Ahead of Ai Weiwei’s largest UK exhibition in eight years, at the Design Museum, an incredible new piece has been unveiled from the artist. Made entirely out of Lego, Water Lilies #1 is an immense recreation of Monet’s famed Water Lilies (1914 — 26). It’s also the largest Lego artwork that Ai Weiwei has ever made.
The work is so huge, in fact, that it takes up fifteen metres of wall space, spanning the entire length of one of the walls in the Design Museum gallery. It’s comprised of almost 650,000 studs of Lego bricks, with 22 colours bringing the impressionist masterpiece to Lego-bricked life. And it goes on display to the public on April 7, when the Ai Weiwei: Making Sense exhibition opens at the Design Museum.
The two Water Lilies
The original work from Monet, which is currently in the collection of New York’s Museum of Modern Art, became famous for its depiction of a beautiful, tranquil, lily pond in the garden of the artist’s home. Its representation of nature has resonated with anyone able to take in the immense triptych’s brushstrokes and colours. It’s also, arguably, the first painting that comes to mind for many when Monet is mentioned.
However, the lily pond was man-made, disrupting a nearby river in its creation. Weiwei’s usage of Lego bricks in his reproduction adds a layer of unnatural, and industrial, sheen to the work. One that reflects the history behind the original image, and its man-made source material. Impersonal pixel-like blocks replace Monet’s brushstrokes, contrasting the nature scene and referencing the increasingly digital distribution of art.
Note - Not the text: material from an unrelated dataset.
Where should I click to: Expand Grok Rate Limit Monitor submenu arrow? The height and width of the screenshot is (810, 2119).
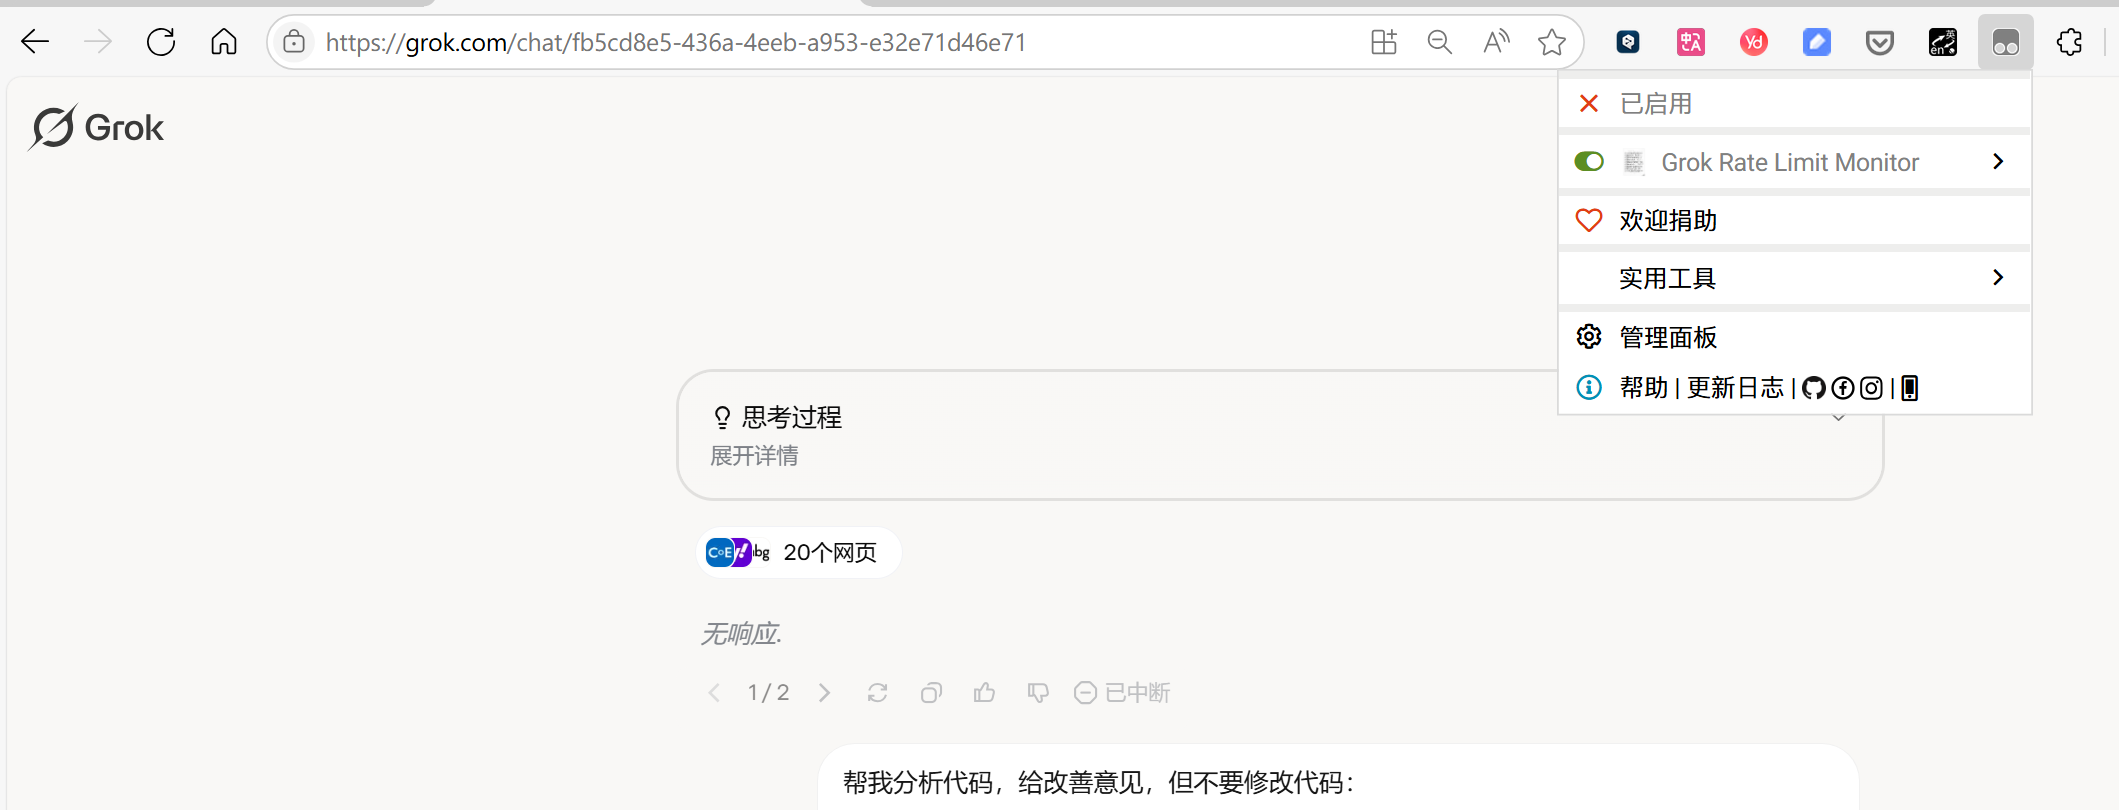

Punctuating the recreation is a dark portal on the right-hand side of the Lego painting. This portal represents the door to the underground dugout in Xinjiang province where Ai and his father, Ai Qing, lived in forced exile in the 1960s. It’s yet another contrast to the original work’s tranquillity.
Said Ai Weiwei:
“Our world is complex and collapsing towards an unpredictable future. It’s crucial for individuals to find a personalized language to express their experience of these challenging conditions. Personalized expression arises from identifying with history and memories while creating a new language and narrative. Without a personal narrative, artistic narration loses its quality. In Water Lilies #1 I integrate Monet’s Impressionist painting, reminiscent of Zenism in the East, and concrete experiences of my father and me into a digitized and pixelated language. Toy bricks as the material, with their qualities of solidity and potential for deconstruction, reflect the attributes of language in our rapidly developing era where human consciousness is constantly dividing.”
Ai Weiwei: Making Sense
Making Sense is Ai Weiwei’s first design-focused exhibition, and will also be the artist’s biggest UK show in eight years. It will speak to the artist’s history of engaging with material culture, often through using, or reimagining, seemingly ordinary objects from our everyday lives. The exhibition will feature recent works and wholly new pieces commissioned for the exhibition.
Alongside Water Lilies #1 will be another new work, Untitled (Lego Incident). This piece presents the many hundreds of Lego pieces that were donated to Ai Weiwei in the wake of a 2014 incident where Lego briefly refused to sell their products to him. Up until then Weiwei had been using Lego to create portraits of political prisoners. Untitled (Lego Incident) is the first time the donations will be presented as a fully realized artwork.
There will also be plenty more works from Ai Weiwei, ranging from a Han dynasty urn emblazoned with a Coca-Cola logo, to a worker’s hard hat cast in glass, and beyond. For the financially strapped, you won’t even need to enter the exhibition, or pay for a ticket, to see some of the works! Large scale pieces will be installed in the museum’s free-to-enter spaces and outside the building itself.
Tickets are available to pre-book for the exhibition here. Members can get access to the exhibition for free, while Adult tickets cost £15, and Child tickets cost £7.50.
Ai Weiwei: Making Sense will run at the Design Museum from April 7 until July 30, 2023. The Design Museum is at 224-238 Kensington High Street, W8 6AG. The nearest station is High Street Kensington.